▶ _Input material_
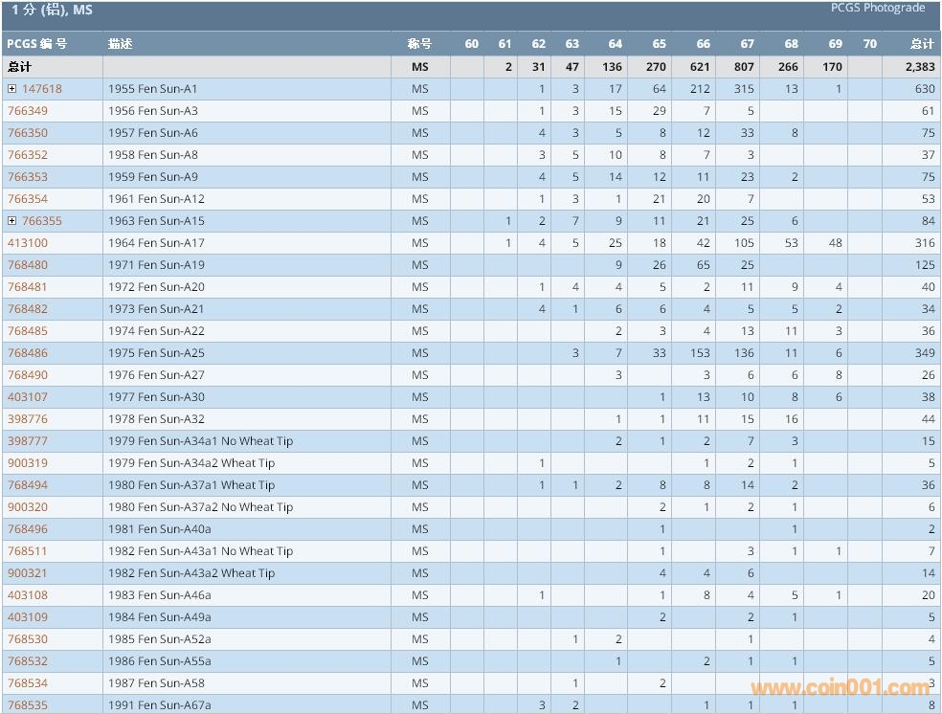Click the 1975 Fen Sun-A25 description cell
Image resolution: width=942 pixels, height=714 pixels.
point(156,353)
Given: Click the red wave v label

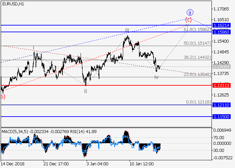Looking at the screenshot, I should tap(187, 25).
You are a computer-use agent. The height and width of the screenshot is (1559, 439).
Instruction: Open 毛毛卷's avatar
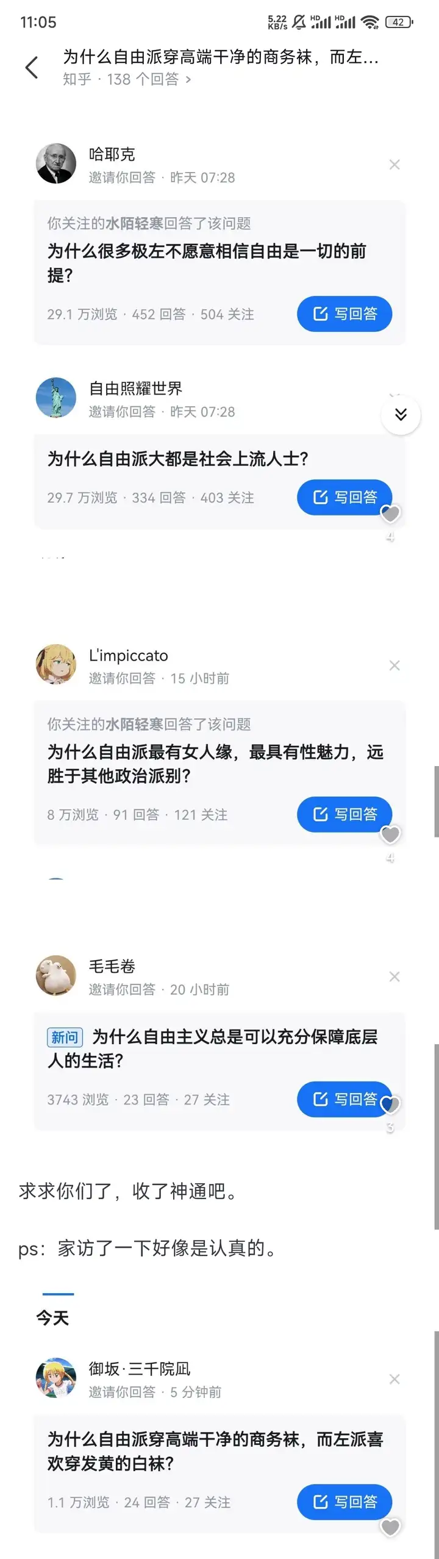pos(56,975)
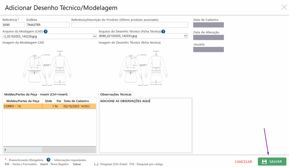Click the help icon beside Arquivo do Desenho Técnico
Image resolution: width=289 pixels, height=167 pixels.
click(x=163, y=31)
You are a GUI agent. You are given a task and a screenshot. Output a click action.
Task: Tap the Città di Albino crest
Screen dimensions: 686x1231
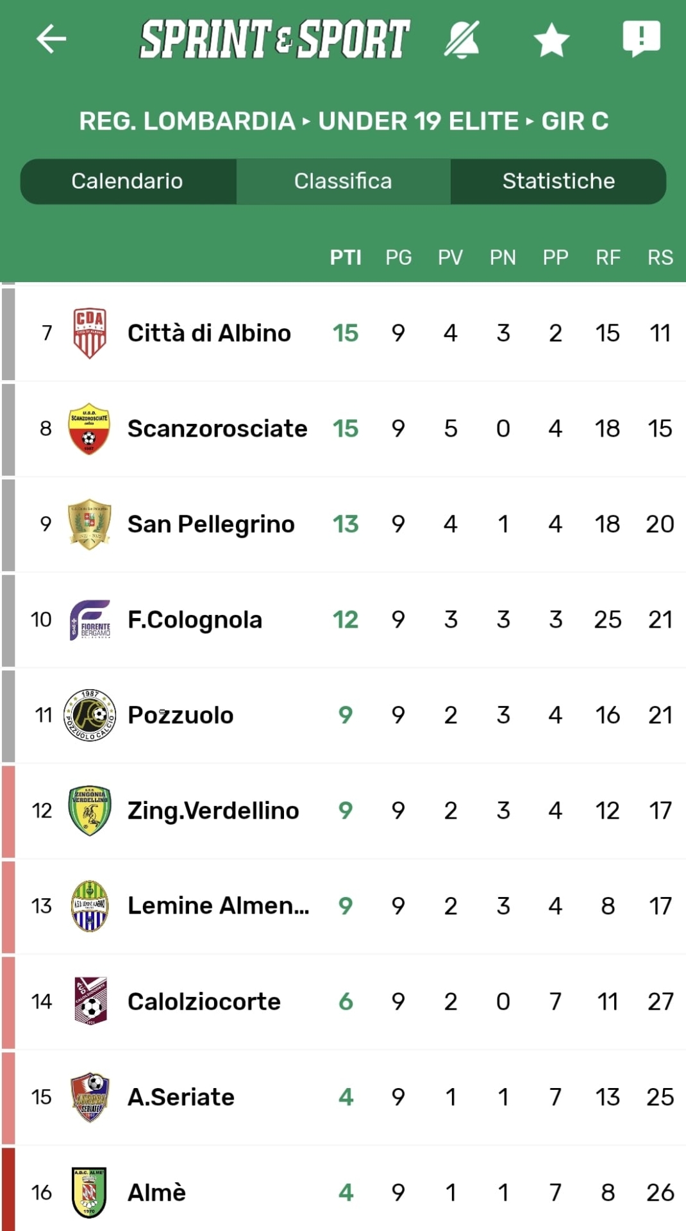point(90,333)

▶ _Activity_
Show the lines in the entries above that include the string "agent".

▶ _Response to the exercise_
You are a computer-use agent. The height and width of the screenshot is (1559, 439).
You are a GUI agent. You are given a task and a screenshot. Output a click action.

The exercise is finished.